O estudo faz uma comparação de como é o ensino de medicina em outros países. Na América, a situação varia. No Chile, são 60 cursos, dos quais 35 são privados. Nos países do Caribe, dos 56 cursos, a maioria é privada, atraindo estudantes dos Estados Unidos e do Canadá. No México e na Argentina, há predomínio das instituições públicas. Na Colômbia, assim como no Brasil, houve crescimento acentuado das instituições privadas. Nos Estados Unidos, das 131 escolas médicas, 62 são privadas. No Canadá, só há cursos públicos.
Na Europa, predominam as instituições públicas. No Reino Unido, por exemplo, são 44 cursos, dos quais somente um é privado. Na Alemanha, apenas um dos 35 cursos é particular. Na Espanha, são 28 cursos, dos quais dois são privados. Na França, só há cursos públicos. Fora da Europa e da América, o estudo cita alguns países: a Índia, onde há vários cursos privados e públicos; a Austrália, com predominância dos públicos; e China e África do Sul, onde há apenas cursos públicos.
Os autores do estudo apontam três períodos de maior crescimento dos cursos privados no Brasil. O primeiro foi durante a ditadura militar. O segundo foi sob os efeitos da aprovação da Lei de Diretrizes e Bases da Educação (LDB) em 1996. E o último, agora, sentindo os reflexos dos incentivos do programa Mais Médicos, que, além de facilitar a entrada de médicos estrangeiros, também tem o objetivo de aumentar o número de vagas de graduação e residência.

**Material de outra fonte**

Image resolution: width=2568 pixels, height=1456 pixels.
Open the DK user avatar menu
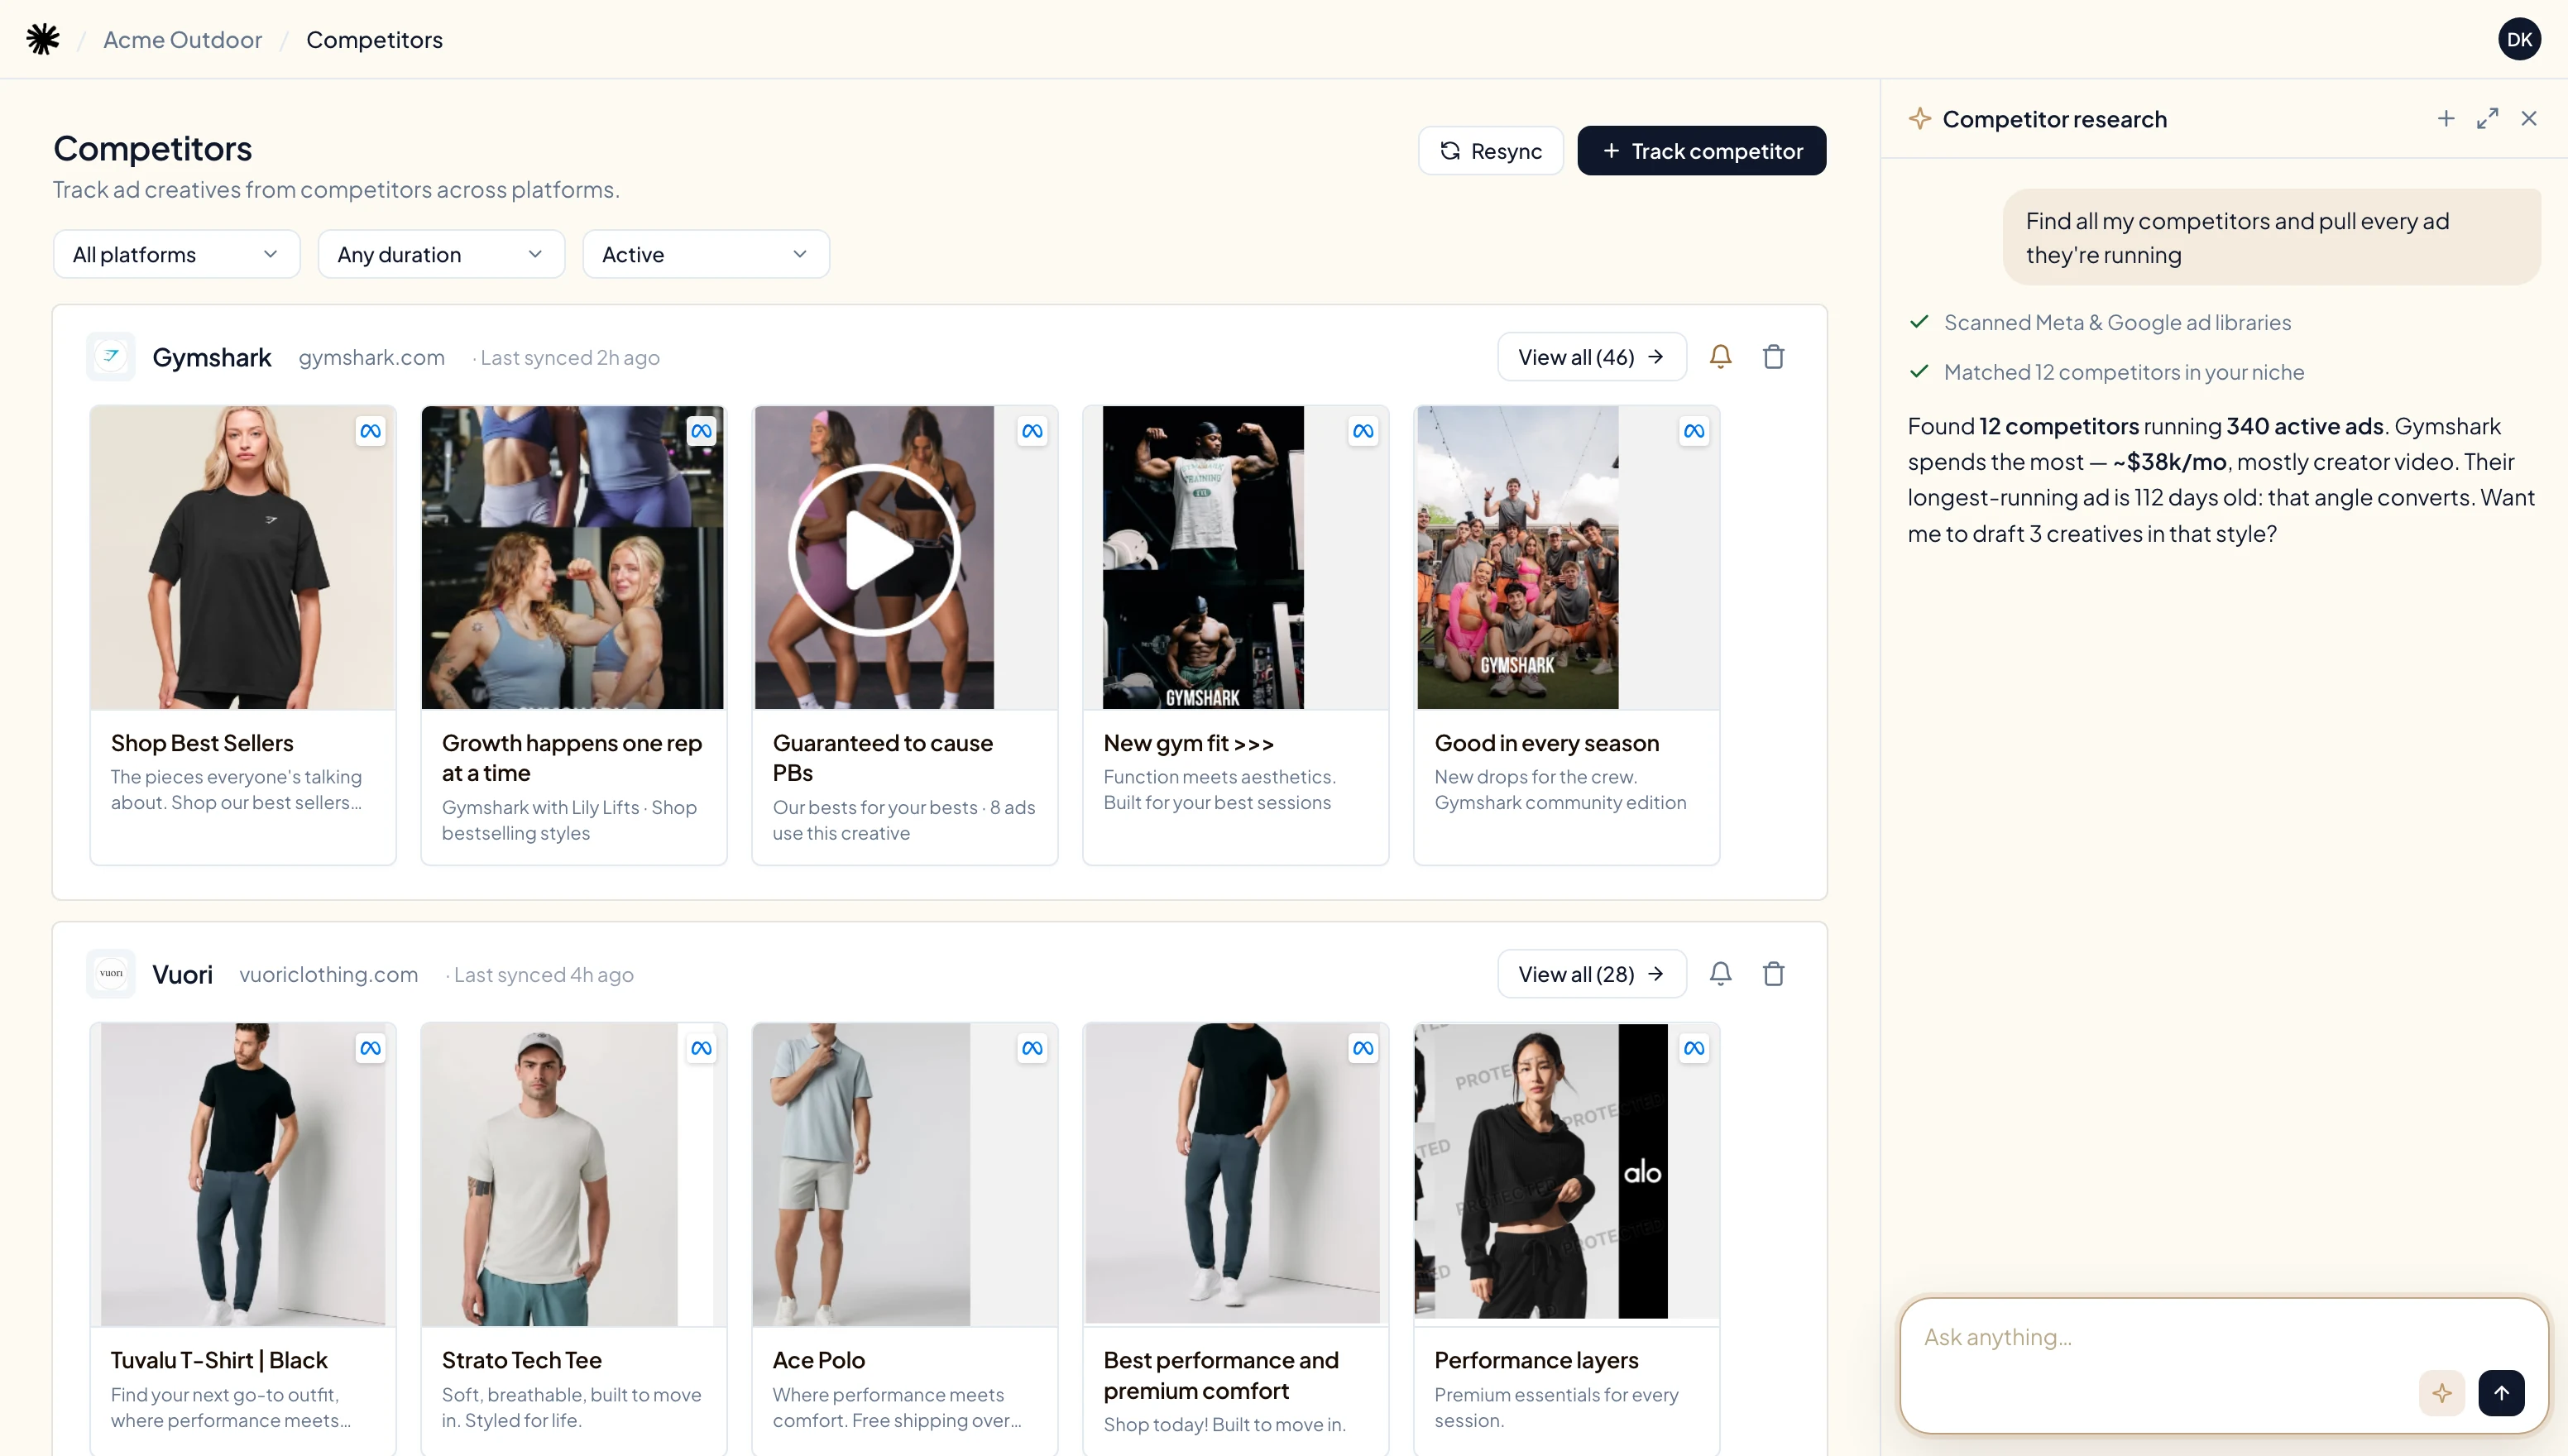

Apesar da expansão, o estudo identifica que, até 2012, não havia na medicina uma tendência observada no restante do ensino superior: o avanço dos grandes grupos. Nas escolas médicas, ainda há muitas instituições independentes, muitas delas propriedades familiares. Quem mais se destaca são as instituições ligadas à Igreja Católica, com 3.087 alunos matriculados em 2012. Scheffer destaca que, de alguns anos para cá, porém, alguns grupos começaram a abocanhar instituições menores.
O estudo foi financiado pelo Conselho Nacional de Desenvolvimento Científico e Tecnológico (CNPq), pela Fundação de Amparo à Pesquisa do Estado do Rio de Janeiro (Faperj) e pelo Prociência, da Universidade do Estado do Rio de Janeiro (Uerj).